Alderman The Lord Mountevans, Maritime UK Vice Chair, called for increased trade between UK and Commonwealth countries at the Commonwealth Head of Governments Meeting (CHOGM).
Maritime UK brings together the UK’s shipping, ports, services, engineering and leisure marine industries to promote the sector, influence government and drive growth. They support just under 1 million jobs and contribute around £40bn to UK GDP
Lord Mountevans, who addressed the Commonwealth Business Forum, said: “Today the Commonwealth is a modern and dynamic network of peoples. Half of the top 20 emerging global cities are in the Commonwealth and the family of nations is home to one third of the world’s population. The Commonwealth, therefore, is a network with huge potential.

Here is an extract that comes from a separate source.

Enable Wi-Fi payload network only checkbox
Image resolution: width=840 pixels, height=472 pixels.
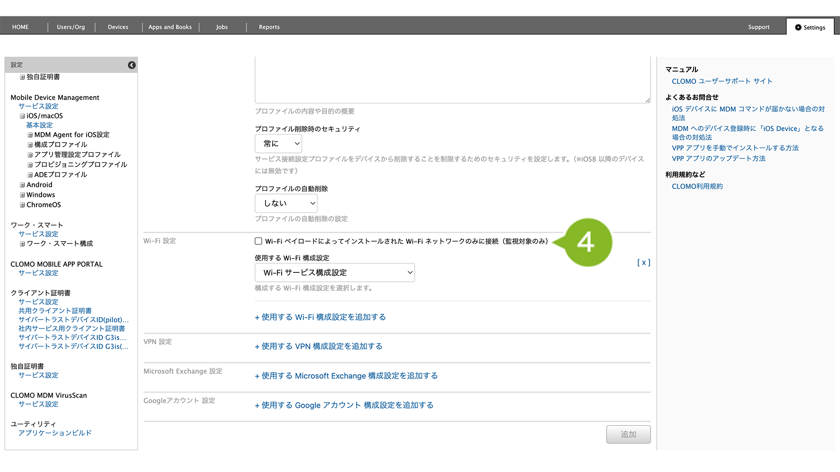coord(258,241)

“Never has there been a greater focus on trade. Talk of trade wars and tariffs, coupled with Brexit, means that we’re talking about trade once again.
“Huge untapped trading opportunities do exist within the Commonwealth. Research has calculated a unique “Commonwealth advantage”, which translates into lower trading costs between two countries that are Commonwealth members.
“This work implies that trade between Commonwealth members can increase by many times. Analysis presented in Commonwealth Trade Review 2015 shows that, even in the absence of any coordinated policy measures, there was the potential of additional exports of $156 billion, or 34 per cent of current intra-Commonwealth exports.
“Trade is also the best way of countries developing, so developed countries have an obligation to support those countries. By doing so we strengthen relationships, increase people to people links and collectively become richer in so many ways.
Lord Mountevans also spoke on the importance of the ‘blue economy’, and the vast uncharted underwater empire that exists beneath our seas. As much as 95% of the world’s oceans and 99% of the ocean floor remain unexplored, and represent a huge economic opportunity in UK territorial waters.
He said: “We know there are geographical curiosities in our seas, such as salty, brine-filled pockets in the deep that form underwater ‘rivers’ and ‘lakes’, and we know there are large deposits of valuable minerals waiting to be found.
“While we look to the stars and imagine what lies out there in the cosmos, there is a vast uncharted empire under water. But our investigation of the deep is not only about the extraction of resources or the laying of cables. It’s also about developing a better understanding of our underwater world so we can help protect and safeguard our planet’s future
Following last week’s historic agreement at IMO to reduce carbon emissions, he said: “Just last week at the IMO, here in London, member states agreed to reduce carbon emissions by 50%. Having set that challenge, the task of delivering that reduction must be shared by those across maritime and the broader blue economy. Low carbon technologies must
be developed to meet that challenge, and no one country will be able to do it alone.
“From a UK perspective, we are working on a sector deal as part of government’s industrial strategy to position ourselves to capitalise upon this regulatory challenge. But it’s critical to say, we cannot do this alone. Yes, there are huge opportunities, but to realise them, we must work together. And for reasons explained previously, there is a natural advantage in doing so with Commonwealth partners.”